Instruction
Reproduce the whole listing below word for word, keeping every line.

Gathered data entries

◆ ◆ ◆ ◆ ◆ ◆ ◆

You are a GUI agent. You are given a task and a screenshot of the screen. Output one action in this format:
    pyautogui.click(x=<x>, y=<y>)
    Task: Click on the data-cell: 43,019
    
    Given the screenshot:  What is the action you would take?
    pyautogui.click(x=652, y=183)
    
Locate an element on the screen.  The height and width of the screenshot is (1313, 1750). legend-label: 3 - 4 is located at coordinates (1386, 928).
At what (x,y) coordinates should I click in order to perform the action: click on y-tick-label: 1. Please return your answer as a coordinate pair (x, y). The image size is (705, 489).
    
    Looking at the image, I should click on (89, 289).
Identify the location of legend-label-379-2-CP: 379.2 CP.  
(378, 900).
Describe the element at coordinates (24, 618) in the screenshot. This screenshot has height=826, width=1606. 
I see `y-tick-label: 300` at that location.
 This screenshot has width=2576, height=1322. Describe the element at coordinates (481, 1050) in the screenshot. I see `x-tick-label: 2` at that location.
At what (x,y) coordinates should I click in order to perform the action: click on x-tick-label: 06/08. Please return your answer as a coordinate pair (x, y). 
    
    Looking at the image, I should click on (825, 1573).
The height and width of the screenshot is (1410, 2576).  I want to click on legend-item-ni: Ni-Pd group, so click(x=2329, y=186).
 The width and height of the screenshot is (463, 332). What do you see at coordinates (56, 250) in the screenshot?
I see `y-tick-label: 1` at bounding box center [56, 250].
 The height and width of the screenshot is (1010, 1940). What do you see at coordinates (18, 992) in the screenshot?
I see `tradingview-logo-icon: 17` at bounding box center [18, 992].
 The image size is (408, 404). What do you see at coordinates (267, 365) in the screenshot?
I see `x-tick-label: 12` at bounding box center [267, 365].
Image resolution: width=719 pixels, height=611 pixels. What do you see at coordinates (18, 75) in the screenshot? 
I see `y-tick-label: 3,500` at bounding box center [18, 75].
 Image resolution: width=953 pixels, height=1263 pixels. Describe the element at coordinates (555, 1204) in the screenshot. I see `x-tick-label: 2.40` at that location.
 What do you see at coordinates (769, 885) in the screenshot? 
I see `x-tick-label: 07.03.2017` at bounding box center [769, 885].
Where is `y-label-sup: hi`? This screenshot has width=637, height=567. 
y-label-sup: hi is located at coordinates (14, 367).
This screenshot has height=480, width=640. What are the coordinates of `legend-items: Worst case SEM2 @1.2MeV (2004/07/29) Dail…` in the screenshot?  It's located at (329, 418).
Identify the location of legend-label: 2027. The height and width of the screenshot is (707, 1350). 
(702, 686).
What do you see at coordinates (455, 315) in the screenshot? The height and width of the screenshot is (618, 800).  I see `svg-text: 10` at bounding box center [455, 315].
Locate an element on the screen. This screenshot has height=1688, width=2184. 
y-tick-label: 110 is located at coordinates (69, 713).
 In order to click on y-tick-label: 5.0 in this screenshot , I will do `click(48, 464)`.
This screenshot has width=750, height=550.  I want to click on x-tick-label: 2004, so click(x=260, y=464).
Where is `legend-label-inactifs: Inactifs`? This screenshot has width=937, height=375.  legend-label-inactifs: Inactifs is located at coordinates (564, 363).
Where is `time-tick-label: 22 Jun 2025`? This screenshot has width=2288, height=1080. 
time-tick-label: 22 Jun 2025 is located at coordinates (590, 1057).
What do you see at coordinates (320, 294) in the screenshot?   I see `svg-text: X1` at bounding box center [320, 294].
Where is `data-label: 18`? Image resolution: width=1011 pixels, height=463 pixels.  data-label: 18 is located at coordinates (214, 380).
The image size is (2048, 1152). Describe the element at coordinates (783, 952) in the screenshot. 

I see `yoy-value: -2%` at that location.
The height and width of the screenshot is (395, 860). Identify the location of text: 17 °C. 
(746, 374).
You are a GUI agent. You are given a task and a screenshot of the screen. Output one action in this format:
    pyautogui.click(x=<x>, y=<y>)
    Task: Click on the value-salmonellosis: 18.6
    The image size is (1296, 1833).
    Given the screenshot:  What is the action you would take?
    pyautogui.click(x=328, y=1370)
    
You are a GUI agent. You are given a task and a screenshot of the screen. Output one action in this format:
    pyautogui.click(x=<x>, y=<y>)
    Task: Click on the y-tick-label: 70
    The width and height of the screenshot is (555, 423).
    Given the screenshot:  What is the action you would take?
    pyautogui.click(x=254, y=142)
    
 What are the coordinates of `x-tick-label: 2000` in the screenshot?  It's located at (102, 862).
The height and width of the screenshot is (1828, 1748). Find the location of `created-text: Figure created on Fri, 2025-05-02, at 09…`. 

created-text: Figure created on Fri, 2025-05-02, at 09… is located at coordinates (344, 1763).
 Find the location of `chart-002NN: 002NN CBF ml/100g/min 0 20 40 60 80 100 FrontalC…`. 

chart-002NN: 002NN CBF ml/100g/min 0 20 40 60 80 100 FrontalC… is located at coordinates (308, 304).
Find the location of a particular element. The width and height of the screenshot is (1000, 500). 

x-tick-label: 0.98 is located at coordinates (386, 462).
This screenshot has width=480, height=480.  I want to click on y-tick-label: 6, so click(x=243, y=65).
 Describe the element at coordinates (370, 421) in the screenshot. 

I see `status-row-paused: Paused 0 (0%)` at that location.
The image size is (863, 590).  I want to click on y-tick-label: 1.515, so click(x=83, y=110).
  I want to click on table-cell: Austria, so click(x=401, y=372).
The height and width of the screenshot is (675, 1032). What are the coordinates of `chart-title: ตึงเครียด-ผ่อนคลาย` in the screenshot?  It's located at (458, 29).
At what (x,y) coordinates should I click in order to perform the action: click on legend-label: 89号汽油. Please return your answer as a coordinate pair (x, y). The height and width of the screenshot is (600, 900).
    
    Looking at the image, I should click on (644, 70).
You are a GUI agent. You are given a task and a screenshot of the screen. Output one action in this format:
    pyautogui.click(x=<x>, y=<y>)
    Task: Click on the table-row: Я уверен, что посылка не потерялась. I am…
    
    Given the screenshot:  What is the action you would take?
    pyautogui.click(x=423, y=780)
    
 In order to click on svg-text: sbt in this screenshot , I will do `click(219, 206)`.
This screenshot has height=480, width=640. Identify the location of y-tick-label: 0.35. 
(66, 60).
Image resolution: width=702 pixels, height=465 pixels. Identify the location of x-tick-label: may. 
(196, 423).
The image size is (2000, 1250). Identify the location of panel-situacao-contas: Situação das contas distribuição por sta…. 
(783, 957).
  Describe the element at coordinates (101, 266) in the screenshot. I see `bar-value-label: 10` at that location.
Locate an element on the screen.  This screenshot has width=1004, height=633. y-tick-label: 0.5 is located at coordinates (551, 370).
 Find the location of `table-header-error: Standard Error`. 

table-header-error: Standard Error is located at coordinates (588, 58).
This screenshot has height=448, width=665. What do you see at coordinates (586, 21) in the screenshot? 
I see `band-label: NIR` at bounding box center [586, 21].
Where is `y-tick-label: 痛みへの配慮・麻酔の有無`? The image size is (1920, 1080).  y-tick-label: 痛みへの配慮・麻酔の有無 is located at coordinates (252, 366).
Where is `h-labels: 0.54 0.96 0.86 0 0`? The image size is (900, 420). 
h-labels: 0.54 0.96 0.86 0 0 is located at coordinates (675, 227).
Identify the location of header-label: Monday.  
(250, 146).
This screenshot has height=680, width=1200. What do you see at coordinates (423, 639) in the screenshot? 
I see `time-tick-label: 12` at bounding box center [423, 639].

◆ ◆ ◆ ◆ ◆ ◆ ◆

Your response
You are a GUI agent. You are given a task and a screenshot of the screen. Output one action in this format:
    pyautogui.click(x=<x>, y=<y>)
    Task: Click on the data-cell: 43,019
    
    Given the screenshot:  What is the action you would take?
    pyautogui.click(x=652, y=183)
    
Locate an element on the screen.  The height and width of the screenshot is (1313, 1750). legend-label: 3 - 4 is located at coordinates (1386, 928).
At what (x,y) coordinates should I click in order to perform the action: click on y-tick-label: 1. Please return your answer as a coordinate pair (x, y). The image size is (705, 489).
    
    Looking at the image, I should click on (89, 289).
Identify the location of legend-label-379-2-CP: 379.2 CP.  
(378, 900).
Describe the element at coordinates (24, 618) in the screenshot. This screenshot has height=826, width=1606. 
I see `y-tick-label: 300` at that location.
 This screenshot has width=2576, height=1322. Describe the element at coordinates (481, 1050) in the screenshot. I see `x-tick-label: 2` at that location.
At what (x,y) coordinates should I click in order to perform the action: click on x-tick-label: 06/08. Please return your answer as a coordinate pair (x, y). 
    
    Looking at the image, I should click on (825, 1573).
The height and width of the screenshot is (1410, 2576).  I want to click on legend-item-ni: Ni-Pd group, so click(x=2329, y=186).
 The width and height of the screenshot is (463, 332). What do you see at coordinates (56, 250) in the screenshot?
I see `y-tick-label: 1` at bounding box center [56, 250].
 The height and width of the screenshot is (1010, 1940). What do you see at coordinates (18, 992) in the screenshot?
I see `tradingview-logo-icon: 17` at bounding box center [18, 992].
 The image size is (408, 404). What do you see at coordinates (267, 365) in the screenshot?
I see `x-tick-label: 12` at bounding box center [267, 365].
Image resolution: width=719 pixels, height=611 pixels. What do you see at coordinates (18, 75) in the screenshot? 
I see `y-tick-label: 3,500` at bounding box center [18, 75].
 Image resolution: width=953 pixels, height=1263 pixels. Describe the element at coordinates (555, 1204) in the screenshot. I see `x-tick-label: 2.40` at that location.
 What do you see at coordinates (769, 885) in the screenshot? 
I see `x-tick-label: 07.03.2017` at bounding box center [769, 885].
Where is `y-label-sup: hi`? This screenshot has width=637, height=567. 
y-label-sup: hi is located at coordinates (14, 367).
This screenshot has height=480, width=640. What are the coordinates of `legend-items: Worst case SEM2 @1.2MeV (2004/07/29) Dail…` in the screenshot?  It's located at (329, 418).
Identify the location of legend-label: 2027. The height and width of the screenshot is (707, 1350). 
(702, 686).
What do you see at coordinates (455, 315) in the screenshot? The height and width of the screenshot is (618, 800).  I see `svg-text: 10` at bounding box center [455, 315].
Locate an element on the screen. This screenshot has height=1688, width=2184. 
y-tick-label: 110 is located at coordinates (69, 713).
 In order to click on y-tick-label: 5.0 in this screenshot , I will do `click(48, 464)`.
This screenshot has width=750, height=550.  I want to click on x-tick-label: 2004, so click(x=260, y=464).
Where is `legend-label-inactifs: Inactifs`? This screenshot has width=937, height=375.  legend-label-inactifs: Inactifs is located at coordinates (564, 363).
Where is `time-tick-label: 22 Jun 2025`? This screenshot has width=2288, height=1080. 
time-tick-label: 22 Jun 2025 is located at coordinates (590, 1057).
What do you see at coordinates (320, 294) in the screenshot?   I see `svg-text: X1` at bounding box center [320, 294].
Where is `data-label: 18`? Image resolution: width=1011 pixels, height=463 pixels.  data-label: 18 is located at coordinates (214, 380).
The image size is (2048, 1152). Describe the element at coordinates (783, 952) in the screenshot. 

I see `yoy-value: -2%` at that location.
The height and width of the screenshot is (395, 860). Identify the location of text: 17 °C. 
(746, 374).
You are a GUI agent. You are given a task and a screenshot of the screen. Output one action in this format:
    pyautogui.click(x=<x>, y=<y>)
    Task: Click on the value-salmonellosis: 18.6
    The image size is (1296, 1833).
    Given the screenshot:  What is the action you would take?
    pyautogui.click(x=328, y=1370)
    
You are a GUI agent. You are given a task and a screenshot of the screen. Output one action in this format:
    pyautogui.click(x=<x>, y=<y>)
    Task: Click on the y-tick-label: 70
    The width and height of the screenshot is (555, 423).
    Given the screenshot:  What is the action you would take?
    pyautogui.click(x=254, y=142)
    
 What are the coordinates of `x-tick-label: 2000` in the screenshot?  It's located at (102, 862).
The height and width of the screenshot is (1828, 1748). Find the location of `created-text: Figure created on Fri, 2025-05-02, at 09…`. 

created-text: Figure created on Fri, 2025-05-02, at 09… is located at coordinates (344, 1763).
 Find the location of `chart-002NN: 002NN CBF ml/100g/min 0 20 40 60 80 100 FrontalC…`. 

chart-002NN: 002NN CBF ml/100g/min 0 20 40 60 80 100 FrontalC… is located at coordinates (308, 304).
Find the location of a particular element. The width and height of the screenshot is (1000, 500). 

x-tick-label: 0.98 is located at coordinates (386, 462).
This screenshot has width=480, height=480.  I want to click on y-tick-label: 6, so click(x=243, y=65).
 Describe the element at coordinates (370, 421) in the screenshot. 

I see `status-row-paused: Paused 0 (0%)` at that location.
The image size is (863, 590).  I want to click on y-tick-label: 1.515, so click(x=83, y=110).
  I want to click on table-cell: Austria, so click(x=401, y=372).
The height and width of the screenshot is (675, 1032). What are the coordinates of `chart-title: ตึงเครียด-ผ่อนคลาย` in the screenshot?  It's located at (458, 29).
At what (x,y) coordinates should I click in order to perform the action: click on legend-label: 89号汽油. Please return your answer as a coordinate pair (x, y). The height and width of the screenshot is (600, 900).
    
    Looking at the image, I should click on (644, 70).
You are a GUI agent. You are given a task and a screenshot of the screen. Output one action in this format:
    pyautogui.click(x=<x>, y=<y>)
    Task: Click on the table-row: Я уверен, что посылка не потерялась. I am…
    
    Given the screenshot:  What is the action you would take?
    pyautogui.click(x=423, y=780)
    
 In order to click on svg-text: sbt in this screenshot , I will do `click(219, 206)`.
This screenshot has height=480, width=640. Identify the location of y-tick-label: 0.35. 
(66, 60).
Image resolution: width=702 pixels, height=465 pixels. Identify the location of x-tick-label: may. 
(196, 423).
The image size is (2000, 1250). Identify the location of panel-situacao-contas: Situação das contas distribuição por sta…. 
(783, 957).
  Describe the element at coordinates (101, 266) in the screenshot. I see `bar-value-label: 10` at that location.
Locate an element on the screen.  This screenshot has width=1004, height=633. y-tick-label: 0.5 is located at coordinates (551, 370).
 Find the location of `table-header-error: Standard Error`. 

table-header-error: Standard Error is located at coordinates (588, 58).
This screenshot has height=448, width=665. What do you see at coordinates (586, 21) in the screenshot? 
I see `band-label: NIR` at bounding box center [586, 21].
Where is `y-tick-label: 痛みへの配慮・麻酔の有無`? The image size is (1920, 1080).  y-tick-label: 痛みへの配慮・麻酔の有無 is located at coordinates (252, 366).
Where is `h-labels: 0.54 0.96 0.86 0 0`? The image size is (900, 420). 
h-labels: 0.54 0.96 0.86 0 0 is located at coordinates (675, 227).
Identify the location of header-label: Monday.  
(250, 146).
This screenshot has height=680, width=1200. What do you see at coordinates (423, 639) in the screenshot? 
I see `time-tick-label: 12` at bounding box center [423, 639].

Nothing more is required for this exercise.